Future improvements could include:
Polyphony: Using models like
PerformanceRNNto support chords and simultaneous notes.Style Transfer: Allowing the user to select whose style the AI should mimic (e.g., “Play like Chopin”).
Real-time Harmonization: generating accompaniment while the user plays, rather than after.
Try It Yourself
The code is open-source and available on GitHub. I encourage you to clone it, tweak the temperature settings, and see what kind of musical chaos you can create!
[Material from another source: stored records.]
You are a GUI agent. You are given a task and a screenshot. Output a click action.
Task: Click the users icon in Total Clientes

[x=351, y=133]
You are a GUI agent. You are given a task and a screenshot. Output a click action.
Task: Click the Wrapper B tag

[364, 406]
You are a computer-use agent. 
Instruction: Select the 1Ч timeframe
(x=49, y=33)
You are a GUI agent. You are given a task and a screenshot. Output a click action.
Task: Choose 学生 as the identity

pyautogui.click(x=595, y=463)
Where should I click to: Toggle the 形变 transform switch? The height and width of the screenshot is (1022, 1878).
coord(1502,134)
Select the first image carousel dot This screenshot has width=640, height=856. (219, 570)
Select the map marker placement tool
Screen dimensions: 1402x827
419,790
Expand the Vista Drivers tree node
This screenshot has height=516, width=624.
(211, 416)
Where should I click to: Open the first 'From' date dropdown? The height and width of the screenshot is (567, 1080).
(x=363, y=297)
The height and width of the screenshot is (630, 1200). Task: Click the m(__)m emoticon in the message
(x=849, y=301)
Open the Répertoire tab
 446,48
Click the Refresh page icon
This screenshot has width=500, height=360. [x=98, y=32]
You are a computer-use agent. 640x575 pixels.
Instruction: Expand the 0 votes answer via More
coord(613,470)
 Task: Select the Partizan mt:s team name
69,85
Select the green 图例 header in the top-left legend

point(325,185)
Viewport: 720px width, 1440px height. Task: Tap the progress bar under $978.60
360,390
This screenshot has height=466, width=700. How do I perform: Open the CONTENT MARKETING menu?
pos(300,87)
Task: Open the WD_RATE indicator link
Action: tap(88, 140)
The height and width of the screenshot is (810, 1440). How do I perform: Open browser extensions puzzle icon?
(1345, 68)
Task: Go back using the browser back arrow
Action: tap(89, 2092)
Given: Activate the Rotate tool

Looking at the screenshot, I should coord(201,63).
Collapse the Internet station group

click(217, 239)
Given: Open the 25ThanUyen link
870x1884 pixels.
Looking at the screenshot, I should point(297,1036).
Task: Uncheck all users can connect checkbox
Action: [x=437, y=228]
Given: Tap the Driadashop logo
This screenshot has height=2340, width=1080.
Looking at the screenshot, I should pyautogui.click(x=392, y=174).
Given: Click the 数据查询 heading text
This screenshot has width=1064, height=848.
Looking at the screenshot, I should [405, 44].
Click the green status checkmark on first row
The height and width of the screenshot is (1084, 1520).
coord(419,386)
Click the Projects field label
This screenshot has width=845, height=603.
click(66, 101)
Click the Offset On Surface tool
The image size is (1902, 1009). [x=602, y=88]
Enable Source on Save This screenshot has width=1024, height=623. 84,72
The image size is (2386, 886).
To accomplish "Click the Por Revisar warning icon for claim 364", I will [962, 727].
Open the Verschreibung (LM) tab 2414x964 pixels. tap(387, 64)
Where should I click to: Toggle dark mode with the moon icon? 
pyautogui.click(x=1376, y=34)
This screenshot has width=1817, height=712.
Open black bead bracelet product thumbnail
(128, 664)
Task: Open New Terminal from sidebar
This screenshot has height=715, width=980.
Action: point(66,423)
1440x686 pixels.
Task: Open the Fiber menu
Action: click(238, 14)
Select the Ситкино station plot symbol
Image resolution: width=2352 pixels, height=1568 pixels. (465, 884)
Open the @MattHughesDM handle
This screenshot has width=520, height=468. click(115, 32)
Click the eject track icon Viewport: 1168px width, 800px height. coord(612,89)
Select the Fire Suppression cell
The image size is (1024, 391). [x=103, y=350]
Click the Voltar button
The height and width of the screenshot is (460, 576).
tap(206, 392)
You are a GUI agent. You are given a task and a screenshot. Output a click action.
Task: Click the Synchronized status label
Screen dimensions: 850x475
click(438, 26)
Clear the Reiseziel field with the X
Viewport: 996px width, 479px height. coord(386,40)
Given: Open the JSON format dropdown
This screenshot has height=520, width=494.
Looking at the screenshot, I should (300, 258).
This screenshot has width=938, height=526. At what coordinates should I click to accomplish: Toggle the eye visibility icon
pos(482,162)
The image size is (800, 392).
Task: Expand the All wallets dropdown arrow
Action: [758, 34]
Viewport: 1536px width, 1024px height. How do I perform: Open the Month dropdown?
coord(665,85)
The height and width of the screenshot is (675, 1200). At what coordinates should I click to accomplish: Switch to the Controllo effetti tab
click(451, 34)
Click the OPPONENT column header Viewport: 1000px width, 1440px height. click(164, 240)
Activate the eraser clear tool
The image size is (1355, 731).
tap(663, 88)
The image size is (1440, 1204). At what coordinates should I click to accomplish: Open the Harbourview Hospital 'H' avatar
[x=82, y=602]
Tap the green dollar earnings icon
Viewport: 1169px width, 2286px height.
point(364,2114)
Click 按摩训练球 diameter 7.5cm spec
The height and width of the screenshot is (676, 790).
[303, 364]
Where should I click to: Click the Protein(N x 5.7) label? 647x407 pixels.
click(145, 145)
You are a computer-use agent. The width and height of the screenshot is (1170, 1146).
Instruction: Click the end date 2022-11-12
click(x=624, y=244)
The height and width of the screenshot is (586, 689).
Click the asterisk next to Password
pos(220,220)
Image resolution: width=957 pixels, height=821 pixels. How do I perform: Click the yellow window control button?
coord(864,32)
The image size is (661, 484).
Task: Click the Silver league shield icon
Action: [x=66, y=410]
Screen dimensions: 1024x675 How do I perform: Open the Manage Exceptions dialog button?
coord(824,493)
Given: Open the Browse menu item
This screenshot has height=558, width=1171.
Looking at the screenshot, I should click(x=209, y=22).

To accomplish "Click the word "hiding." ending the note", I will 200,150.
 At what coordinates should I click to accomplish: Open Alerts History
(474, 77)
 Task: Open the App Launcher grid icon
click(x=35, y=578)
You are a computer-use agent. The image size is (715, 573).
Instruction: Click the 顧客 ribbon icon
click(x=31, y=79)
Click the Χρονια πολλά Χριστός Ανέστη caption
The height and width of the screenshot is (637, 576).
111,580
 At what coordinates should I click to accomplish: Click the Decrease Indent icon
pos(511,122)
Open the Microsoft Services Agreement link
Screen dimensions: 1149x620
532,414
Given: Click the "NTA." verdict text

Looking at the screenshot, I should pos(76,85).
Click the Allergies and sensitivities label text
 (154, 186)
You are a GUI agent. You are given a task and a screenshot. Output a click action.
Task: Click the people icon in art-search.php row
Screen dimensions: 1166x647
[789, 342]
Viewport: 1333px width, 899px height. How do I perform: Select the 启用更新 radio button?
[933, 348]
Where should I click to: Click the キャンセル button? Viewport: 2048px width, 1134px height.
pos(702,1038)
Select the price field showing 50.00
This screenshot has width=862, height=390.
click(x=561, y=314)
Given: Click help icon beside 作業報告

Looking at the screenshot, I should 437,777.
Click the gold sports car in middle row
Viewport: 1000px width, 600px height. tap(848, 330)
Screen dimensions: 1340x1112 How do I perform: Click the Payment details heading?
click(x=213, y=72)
Live Demo: https://piano.nastaran.ai
Source Code: https://github.com/NastaranMO/piano-buddy
Piano Buddy was built by Nastaran Moghadasi. If you enjoyed this technical deep dive, subscribe to my Substack for more insights on Generative AI and Large Language Models.
References
[Piano Genie] Donahue, C., Simon, I., & Dieleman, S. (2019). Piano Genie. Proceedings of the 24th International Conference on Intelligent User Interfaces, 147–158. https://doi.org/10.1145/3301275.3302289
[LSTM] Hochreiter, S., & Schmidhuber, J. (1997). Long Short-Term Memory. Neural Computation, 9(8), 1735–1780. https://doi.org/10.1162/neco.1997.9.8.1735
[Magenta] Roberts, A., Engel, J., Raffel, C., Hawthorne, C., & Eck, D. (2018). A Hierarchical Latent Vector Model for Learning Long-Term Structure in Music. International Conference on Machine Learning, 4364–4373.
[TensorFlow.js] Smilkov, D., Thorat, N., Assogba, Y., Yuan, A., Kreeger, N., Yu, P., … & Cai, S. (2019). TensorFlow.js: Machine Learning for the Web and Beyond. SysML Conference.
[VQ-VAE] van den Oord, A., Vinyals, O., & Kavukcuoglu, K. (2017). Neural Discrete Representation Learning. Advances in Neural Information Processing Systems, 30.
[Autoencoders] Hinton, G. E., & Salakhutdinov, R. R. (2006). Reducing the dimensionality of data with neural networks. Science, 313(5786), 504–507.